School Board moves ahead on day care plans
Ronald E. Carrington | 9/24/2020, 6 p.m.
The Richmond School Board is moving ahead with plans for five schools to open for day care for families that will be provided by three outside organizations.
Superintendent Jason Kamras presented a draft memorandum of understanding to the School Board on Monday night that would be used with three day care providers — Peter Paul Development Center, the Greater Richmond YMCA and Richmond Behavioral Health Authority.
The MOU, drafted by RPS attorney Jonnell Lilly, outlines the terms, conditions and responsibilities for the school system as well as for the organizations. According to the draft, RPS will not assume any additional liabilities or run the day care programs that will have 100 slots in each of five schools — Huguenot High, Martin Luther King Jr. Middle School and Linwood Holton, Miles Jones and Blackwell elementary schools.
“If we can get consensus, the district, within in the next two weeks, may be able to get the child care centers up and running in earnest,” Mr. Kamras said. “I would like to settle the matter and not delay another two weeks before taking further steps.”
School Board Vice Chair Cheryl Burke, 7th District, thanked Ms. Lilly for including in the MOU the board’s most important items. Those items included that priority be given to the children whose parents are considered essential workers; that two-thirds of the day care slots be made available at no cost to families who qualify for Medicaid or Supplemental Nutrition Assistance Program or Temporary Assistance for Needy Families benefits; that RPS arrange for breakfast and lunch distribution for the children; that the registration process include diversity; and that the organizations be responsible for daily coronavirus testing of children in the program, as well as for all cleaning and any health liabilities.

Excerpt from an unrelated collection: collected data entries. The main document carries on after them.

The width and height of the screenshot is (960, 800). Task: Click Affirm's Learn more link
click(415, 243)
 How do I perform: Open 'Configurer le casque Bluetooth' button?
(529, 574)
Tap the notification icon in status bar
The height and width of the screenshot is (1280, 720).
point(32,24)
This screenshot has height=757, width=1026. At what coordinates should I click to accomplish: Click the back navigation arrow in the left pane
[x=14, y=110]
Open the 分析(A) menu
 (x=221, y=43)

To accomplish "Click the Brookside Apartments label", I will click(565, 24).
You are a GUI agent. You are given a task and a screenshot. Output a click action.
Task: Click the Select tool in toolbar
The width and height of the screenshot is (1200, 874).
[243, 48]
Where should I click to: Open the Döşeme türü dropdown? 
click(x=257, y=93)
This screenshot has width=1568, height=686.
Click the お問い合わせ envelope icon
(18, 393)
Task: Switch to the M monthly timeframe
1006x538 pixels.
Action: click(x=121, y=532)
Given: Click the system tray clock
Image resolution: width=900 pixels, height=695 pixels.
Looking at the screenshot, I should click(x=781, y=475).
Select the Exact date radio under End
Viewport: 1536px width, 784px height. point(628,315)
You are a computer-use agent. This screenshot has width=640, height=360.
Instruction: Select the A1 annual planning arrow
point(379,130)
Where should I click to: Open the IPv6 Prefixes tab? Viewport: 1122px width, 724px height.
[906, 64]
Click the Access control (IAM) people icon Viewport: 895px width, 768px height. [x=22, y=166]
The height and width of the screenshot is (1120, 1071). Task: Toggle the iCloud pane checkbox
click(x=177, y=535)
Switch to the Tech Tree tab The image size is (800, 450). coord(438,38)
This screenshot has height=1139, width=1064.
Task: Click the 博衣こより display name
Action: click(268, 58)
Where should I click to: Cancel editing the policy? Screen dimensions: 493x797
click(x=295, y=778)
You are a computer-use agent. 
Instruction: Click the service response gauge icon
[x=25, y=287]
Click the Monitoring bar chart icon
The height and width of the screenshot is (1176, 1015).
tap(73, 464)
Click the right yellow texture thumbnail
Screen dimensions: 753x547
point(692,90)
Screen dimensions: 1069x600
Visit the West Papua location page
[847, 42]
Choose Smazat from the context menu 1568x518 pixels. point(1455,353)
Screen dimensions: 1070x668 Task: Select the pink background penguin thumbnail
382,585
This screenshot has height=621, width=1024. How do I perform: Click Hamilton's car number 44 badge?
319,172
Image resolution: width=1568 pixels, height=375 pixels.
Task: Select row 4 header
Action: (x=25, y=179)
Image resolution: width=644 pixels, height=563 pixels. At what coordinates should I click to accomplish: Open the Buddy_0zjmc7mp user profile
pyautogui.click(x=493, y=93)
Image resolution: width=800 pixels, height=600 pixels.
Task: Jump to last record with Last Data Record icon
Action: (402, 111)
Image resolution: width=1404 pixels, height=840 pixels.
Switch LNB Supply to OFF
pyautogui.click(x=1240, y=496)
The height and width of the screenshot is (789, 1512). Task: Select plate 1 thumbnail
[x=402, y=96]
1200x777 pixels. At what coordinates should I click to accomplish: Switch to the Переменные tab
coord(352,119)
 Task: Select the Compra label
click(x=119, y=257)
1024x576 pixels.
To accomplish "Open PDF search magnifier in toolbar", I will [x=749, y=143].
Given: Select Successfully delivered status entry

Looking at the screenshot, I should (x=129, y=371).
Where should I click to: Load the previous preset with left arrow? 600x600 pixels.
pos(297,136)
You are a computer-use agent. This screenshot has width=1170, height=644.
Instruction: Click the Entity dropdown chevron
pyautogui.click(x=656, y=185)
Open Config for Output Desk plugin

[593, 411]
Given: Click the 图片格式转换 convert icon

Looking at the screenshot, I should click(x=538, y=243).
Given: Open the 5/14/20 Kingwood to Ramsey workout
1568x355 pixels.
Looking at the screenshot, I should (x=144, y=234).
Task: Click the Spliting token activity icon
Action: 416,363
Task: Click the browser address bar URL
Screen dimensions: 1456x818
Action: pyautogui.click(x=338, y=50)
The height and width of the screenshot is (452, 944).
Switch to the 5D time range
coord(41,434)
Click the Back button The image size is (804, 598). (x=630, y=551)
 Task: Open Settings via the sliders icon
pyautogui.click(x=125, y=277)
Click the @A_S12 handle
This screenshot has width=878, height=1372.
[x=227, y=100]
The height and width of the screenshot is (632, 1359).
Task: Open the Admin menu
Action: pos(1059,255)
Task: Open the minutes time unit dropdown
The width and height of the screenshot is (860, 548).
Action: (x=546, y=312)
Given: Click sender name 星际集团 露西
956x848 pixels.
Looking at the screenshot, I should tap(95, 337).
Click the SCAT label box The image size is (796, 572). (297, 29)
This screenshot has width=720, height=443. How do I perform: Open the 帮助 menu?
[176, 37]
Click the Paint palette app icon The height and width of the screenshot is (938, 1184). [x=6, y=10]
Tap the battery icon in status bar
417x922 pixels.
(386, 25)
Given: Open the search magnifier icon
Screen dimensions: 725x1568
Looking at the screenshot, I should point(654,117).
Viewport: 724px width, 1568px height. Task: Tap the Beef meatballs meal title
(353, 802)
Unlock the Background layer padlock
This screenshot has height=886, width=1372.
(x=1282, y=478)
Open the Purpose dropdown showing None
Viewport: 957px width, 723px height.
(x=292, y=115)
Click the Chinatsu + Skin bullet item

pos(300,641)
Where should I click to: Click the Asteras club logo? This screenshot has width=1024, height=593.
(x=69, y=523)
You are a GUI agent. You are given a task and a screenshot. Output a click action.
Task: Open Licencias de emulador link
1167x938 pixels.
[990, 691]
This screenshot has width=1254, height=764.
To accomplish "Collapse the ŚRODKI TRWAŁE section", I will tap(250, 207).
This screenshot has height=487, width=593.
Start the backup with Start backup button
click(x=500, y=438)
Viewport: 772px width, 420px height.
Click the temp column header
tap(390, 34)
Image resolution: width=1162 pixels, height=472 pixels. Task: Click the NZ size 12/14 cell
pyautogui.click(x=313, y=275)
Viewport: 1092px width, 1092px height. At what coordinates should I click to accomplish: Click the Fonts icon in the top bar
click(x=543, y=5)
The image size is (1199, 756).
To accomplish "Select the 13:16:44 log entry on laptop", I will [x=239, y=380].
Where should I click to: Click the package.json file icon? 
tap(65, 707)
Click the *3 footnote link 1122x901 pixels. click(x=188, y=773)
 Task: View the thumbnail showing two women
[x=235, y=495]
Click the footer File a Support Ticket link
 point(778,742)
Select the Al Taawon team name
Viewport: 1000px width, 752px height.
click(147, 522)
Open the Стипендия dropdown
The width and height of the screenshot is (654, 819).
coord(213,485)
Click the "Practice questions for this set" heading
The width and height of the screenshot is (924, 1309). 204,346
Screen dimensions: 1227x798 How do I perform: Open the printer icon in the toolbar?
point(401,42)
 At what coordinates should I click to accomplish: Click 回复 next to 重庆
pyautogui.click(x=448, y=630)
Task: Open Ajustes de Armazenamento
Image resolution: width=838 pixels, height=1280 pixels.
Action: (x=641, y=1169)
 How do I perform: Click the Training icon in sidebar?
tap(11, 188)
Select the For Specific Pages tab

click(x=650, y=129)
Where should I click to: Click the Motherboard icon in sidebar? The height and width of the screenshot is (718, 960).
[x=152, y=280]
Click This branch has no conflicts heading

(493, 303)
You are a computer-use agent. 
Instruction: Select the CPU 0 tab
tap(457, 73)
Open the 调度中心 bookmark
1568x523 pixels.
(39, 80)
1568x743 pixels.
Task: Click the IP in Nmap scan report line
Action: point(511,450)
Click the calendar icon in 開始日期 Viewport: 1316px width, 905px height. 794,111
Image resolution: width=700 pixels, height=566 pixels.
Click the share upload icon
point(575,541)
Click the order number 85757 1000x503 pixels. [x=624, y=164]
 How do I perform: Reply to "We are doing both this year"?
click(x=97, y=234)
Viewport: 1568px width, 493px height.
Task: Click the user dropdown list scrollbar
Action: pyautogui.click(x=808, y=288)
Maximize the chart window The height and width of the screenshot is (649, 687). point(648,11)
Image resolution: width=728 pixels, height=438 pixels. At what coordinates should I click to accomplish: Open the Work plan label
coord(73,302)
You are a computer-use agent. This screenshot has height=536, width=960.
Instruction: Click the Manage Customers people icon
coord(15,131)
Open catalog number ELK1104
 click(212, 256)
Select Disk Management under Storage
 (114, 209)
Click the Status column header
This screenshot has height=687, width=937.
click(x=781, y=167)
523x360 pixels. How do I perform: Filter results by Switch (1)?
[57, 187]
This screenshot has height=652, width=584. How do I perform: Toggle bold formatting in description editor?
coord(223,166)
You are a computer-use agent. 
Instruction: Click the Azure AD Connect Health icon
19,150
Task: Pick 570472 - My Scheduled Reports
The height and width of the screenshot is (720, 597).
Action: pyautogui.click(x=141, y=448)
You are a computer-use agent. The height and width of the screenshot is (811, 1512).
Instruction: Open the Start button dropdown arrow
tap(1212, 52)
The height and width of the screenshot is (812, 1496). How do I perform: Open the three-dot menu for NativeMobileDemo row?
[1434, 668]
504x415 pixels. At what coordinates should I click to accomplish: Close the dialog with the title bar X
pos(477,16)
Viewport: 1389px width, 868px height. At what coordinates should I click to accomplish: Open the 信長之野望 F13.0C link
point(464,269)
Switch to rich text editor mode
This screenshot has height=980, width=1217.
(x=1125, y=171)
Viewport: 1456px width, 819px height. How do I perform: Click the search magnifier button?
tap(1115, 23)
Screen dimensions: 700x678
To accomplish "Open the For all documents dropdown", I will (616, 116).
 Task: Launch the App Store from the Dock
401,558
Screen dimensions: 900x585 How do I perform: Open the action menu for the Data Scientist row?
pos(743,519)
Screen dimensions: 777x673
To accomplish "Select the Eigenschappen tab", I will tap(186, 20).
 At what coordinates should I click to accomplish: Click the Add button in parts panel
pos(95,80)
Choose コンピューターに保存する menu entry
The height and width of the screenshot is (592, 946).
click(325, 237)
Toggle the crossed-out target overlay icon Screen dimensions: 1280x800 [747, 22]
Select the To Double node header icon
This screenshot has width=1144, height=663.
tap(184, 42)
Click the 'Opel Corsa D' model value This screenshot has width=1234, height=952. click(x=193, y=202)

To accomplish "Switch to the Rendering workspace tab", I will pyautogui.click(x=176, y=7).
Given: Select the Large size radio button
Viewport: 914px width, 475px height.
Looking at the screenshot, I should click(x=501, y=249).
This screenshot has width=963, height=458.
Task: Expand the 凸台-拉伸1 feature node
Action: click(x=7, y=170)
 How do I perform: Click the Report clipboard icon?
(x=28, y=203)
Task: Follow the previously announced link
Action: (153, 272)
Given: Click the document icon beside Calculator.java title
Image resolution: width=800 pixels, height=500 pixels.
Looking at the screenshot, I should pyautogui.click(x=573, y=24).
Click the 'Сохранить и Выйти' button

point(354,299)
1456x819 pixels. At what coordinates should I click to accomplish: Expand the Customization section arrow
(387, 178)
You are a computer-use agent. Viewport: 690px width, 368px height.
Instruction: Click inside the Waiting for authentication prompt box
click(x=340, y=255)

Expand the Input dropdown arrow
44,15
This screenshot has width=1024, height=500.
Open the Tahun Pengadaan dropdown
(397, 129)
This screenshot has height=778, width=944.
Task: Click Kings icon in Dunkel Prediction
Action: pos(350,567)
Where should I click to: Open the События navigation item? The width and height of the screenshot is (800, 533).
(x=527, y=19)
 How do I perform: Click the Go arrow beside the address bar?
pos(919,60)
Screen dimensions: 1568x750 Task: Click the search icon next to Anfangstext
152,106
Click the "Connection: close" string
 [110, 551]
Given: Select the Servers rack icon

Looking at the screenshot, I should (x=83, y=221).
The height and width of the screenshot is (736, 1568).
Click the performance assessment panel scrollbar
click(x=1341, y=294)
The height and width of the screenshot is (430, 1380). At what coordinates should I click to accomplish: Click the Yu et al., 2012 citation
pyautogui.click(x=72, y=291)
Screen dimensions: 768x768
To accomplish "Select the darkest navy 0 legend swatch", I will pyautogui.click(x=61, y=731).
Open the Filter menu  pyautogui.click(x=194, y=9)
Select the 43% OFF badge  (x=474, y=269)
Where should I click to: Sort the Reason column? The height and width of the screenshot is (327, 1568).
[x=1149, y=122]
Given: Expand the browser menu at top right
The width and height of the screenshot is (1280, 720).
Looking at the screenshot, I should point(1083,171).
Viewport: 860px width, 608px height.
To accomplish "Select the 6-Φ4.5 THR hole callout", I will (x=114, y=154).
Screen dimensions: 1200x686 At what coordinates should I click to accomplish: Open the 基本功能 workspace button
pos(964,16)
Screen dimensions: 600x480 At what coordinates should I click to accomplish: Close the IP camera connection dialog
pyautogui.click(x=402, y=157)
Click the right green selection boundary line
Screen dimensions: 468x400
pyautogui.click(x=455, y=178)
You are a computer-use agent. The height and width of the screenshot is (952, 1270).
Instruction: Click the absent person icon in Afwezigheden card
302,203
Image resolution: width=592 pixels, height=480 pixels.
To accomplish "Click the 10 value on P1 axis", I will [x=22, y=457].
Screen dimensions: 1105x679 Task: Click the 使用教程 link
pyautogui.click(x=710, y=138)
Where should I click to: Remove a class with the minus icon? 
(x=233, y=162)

“We (RPS) have a lot of children needing that support,” Ms. Burke said as she and the board agreed to move forward.
In other matters, the RPS administration proposed a shorter virtual school day with less screen time in response to parents’ and teachers’ concerns about children’s health with the online learning.
The School Board heard from teachers, parents and students via letters and Zoom about students’ mental exhaustion caused by prolonged virtual learning, particularly for youngsters in elementary school.
With all classes starting at 9:15 a.m., Mr. Kamras proposed changes to include a shorter day for kindergarten through second grade, with on-screen instruction with teachers only in the morning followed by small group and individual work in the afternoon ending by 2:30 p.m.
Under the proposal, grades 3 through 5 would have a similar schedule, with two or more 10-minute morning breaks and a lunch and recess period from 11:50 a.m. to 12:30 p.m. The day would end at 3:30 p.m.
Middle school students’ six period schedule would be reduced to four, with a 15-minute break in the morning and the afternoon. The day would end at 4 p.m.
High school students would also have four periods — 90 minute each — split into on-screen and off-screen portions. The day would end at 4 p.m.
RPS plans to send surveys about the proposed schedule change to families later this week.